To ensure HIPAA compliance for Association Health Plans, the administering employer must create a policy for the plan determining the permitted uses of Protected Health Information by the plan sponsor(s). This requires a certification from the plan sponsor(s) that:
- Employee information will not be disclosed outside the permitted uses unless authorized by the employee.
- Agents and sub-contractors will not be given access to Protected Health Information without a similar certification.
- Protected Health Information will not be used or disclosed for employment-related actions (as mentioned above).
- Employee information will be made available to employees who request it, amended as necessary, and destroyed when it is no longer required.

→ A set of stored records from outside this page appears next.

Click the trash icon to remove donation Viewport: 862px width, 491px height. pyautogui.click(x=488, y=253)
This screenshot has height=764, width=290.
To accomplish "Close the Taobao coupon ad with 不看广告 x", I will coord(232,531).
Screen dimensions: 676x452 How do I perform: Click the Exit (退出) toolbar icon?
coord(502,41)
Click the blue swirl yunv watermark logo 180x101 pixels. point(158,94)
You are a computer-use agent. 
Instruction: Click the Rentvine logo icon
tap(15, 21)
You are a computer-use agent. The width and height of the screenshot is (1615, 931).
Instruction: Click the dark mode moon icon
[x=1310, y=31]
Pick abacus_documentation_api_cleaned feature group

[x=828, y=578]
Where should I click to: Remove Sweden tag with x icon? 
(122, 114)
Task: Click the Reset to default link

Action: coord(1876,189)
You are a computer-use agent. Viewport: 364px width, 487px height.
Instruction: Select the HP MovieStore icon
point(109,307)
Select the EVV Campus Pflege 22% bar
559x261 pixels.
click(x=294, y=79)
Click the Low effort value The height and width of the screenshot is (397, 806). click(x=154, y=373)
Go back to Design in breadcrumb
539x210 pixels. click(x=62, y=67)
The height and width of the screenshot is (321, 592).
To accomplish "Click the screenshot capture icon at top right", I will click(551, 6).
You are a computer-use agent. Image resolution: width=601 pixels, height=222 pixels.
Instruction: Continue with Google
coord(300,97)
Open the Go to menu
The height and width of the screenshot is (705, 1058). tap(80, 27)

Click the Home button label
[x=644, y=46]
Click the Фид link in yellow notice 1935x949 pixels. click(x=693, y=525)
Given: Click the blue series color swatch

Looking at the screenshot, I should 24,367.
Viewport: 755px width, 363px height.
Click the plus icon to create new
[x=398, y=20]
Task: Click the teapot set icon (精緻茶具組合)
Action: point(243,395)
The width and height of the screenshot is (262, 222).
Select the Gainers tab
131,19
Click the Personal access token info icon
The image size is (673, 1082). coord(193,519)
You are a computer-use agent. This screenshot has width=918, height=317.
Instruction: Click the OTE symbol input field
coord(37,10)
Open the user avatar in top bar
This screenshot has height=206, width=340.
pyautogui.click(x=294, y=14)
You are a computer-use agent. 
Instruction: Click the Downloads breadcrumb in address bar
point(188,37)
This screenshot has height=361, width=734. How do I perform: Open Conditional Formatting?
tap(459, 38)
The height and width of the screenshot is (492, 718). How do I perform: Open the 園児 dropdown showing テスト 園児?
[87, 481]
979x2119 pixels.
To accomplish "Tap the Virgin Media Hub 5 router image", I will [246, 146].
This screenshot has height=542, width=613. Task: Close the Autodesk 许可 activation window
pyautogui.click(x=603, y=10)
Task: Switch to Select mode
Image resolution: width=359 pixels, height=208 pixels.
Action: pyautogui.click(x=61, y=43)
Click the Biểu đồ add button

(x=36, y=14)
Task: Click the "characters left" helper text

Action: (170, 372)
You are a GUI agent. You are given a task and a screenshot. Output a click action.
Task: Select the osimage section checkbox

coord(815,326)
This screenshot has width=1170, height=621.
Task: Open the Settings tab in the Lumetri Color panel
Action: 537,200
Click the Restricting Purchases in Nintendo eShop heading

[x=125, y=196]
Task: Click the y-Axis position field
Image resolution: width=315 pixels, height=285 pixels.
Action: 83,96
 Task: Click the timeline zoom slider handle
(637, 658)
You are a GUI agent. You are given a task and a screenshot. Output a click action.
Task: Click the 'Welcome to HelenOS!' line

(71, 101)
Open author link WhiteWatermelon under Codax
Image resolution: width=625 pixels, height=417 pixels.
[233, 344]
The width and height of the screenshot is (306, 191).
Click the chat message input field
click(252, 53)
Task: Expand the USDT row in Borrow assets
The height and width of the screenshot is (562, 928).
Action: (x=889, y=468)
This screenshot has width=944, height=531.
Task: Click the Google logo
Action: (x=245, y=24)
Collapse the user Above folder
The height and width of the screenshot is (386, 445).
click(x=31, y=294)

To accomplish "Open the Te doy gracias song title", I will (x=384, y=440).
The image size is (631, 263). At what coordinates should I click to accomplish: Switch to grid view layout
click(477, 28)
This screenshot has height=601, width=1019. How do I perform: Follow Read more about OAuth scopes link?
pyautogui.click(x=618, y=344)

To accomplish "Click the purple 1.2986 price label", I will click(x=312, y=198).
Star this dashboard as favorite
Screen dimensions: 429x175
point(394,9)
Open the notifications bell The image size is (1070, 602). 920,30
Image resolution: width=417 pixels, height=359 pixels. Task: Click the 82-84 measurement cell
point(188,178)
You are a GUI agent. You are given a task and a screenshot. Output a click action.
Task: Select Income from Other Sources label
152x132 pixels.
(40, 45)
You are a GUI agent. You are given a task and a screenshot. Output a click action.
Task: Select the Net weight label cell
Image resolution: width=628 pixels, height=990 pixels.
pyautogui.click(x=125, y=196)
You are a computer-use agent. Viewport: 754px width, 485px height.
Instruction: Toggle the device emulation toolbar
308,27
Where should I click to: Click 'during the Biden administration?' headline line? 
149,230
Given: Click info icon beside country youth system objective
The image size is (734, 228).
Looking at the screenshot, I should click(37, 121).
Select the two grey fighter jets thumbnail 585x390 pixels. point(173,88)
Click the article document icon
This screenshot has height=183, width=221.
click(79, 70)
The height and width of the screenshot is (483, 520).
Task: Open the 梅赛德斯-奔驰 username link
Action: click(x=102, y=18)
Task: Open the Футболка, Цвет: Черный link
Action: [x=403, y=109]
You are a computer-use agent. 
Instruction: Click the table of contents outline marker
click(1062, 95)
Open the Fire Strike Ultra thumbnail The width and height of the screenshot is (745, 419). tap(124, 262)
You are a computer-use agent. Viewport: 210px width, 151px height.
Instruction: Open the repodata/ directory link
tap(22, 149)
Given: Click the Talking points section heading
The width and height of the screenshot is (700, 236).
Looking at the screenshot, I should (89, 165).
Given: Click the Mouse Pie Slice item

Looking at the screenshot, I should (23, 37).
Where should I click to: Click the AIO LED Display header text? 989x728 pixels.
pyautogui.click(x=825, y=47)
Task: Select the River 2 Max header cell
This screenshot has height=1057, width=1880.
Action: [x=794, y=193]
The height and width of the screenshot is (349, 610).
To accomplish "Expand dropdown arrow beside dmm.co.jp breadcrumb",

- The plan sponsor(s) will report any use or disclosure of which it is aware that is inconsistent with the permitted and required uses and disclosures.
- Policies for resolving unauthorized disclosures and issues of non-HIPAA compliance for Association Health Plans are in place (and adhered to).
- Policies and records retained by the plan sponsor(s) relating to the use and disclosure of Protected Health Information received from the plan will be made to HHS inspectors in the event of an investigation or HIPAA audit.
In the event a self-insured Association Health Plan uses a third-party administrator, a certification may also be required from the plan sponsor(s) to address the permitted uses and disclosures of Protected Health Information received directly by the sponsor(s) from the third-party administrator. For example:
If an employee voluntarily brings information about a claim to an employer, the employee´s authorization for the employer to disclose the information to the third-party administrator is implied. When information is passed back to the employee from the third-party administrator via their employer, there needs to be a certification in place to stipulate how the employer can use that information.
HIPAA Compliance for Association Health Plans: Conclusion
Due to there being so many different possible scenarios relating to HIPAA compliance for Association Health Plans, it is impossible to cover them all in a single article. Areas such as a plan´s capabilities to send and receive HIPAA-standard transactions and employers who provide on-site medical facilities have not been discussed, nor have the penalties for HIPAA violations.
Therefore, small businesses and self-employed workers considering the benefits of an Associated Health Plan should seek professional advice before entering into an agreement with an existing plan or joining a new plan with a self-administered structure. Associated Health Plans will not be as strictly regulated as health plans covered by the Affordable Care Act, but it is still important to understand and implement HIPAA compliance for Association Health Plans.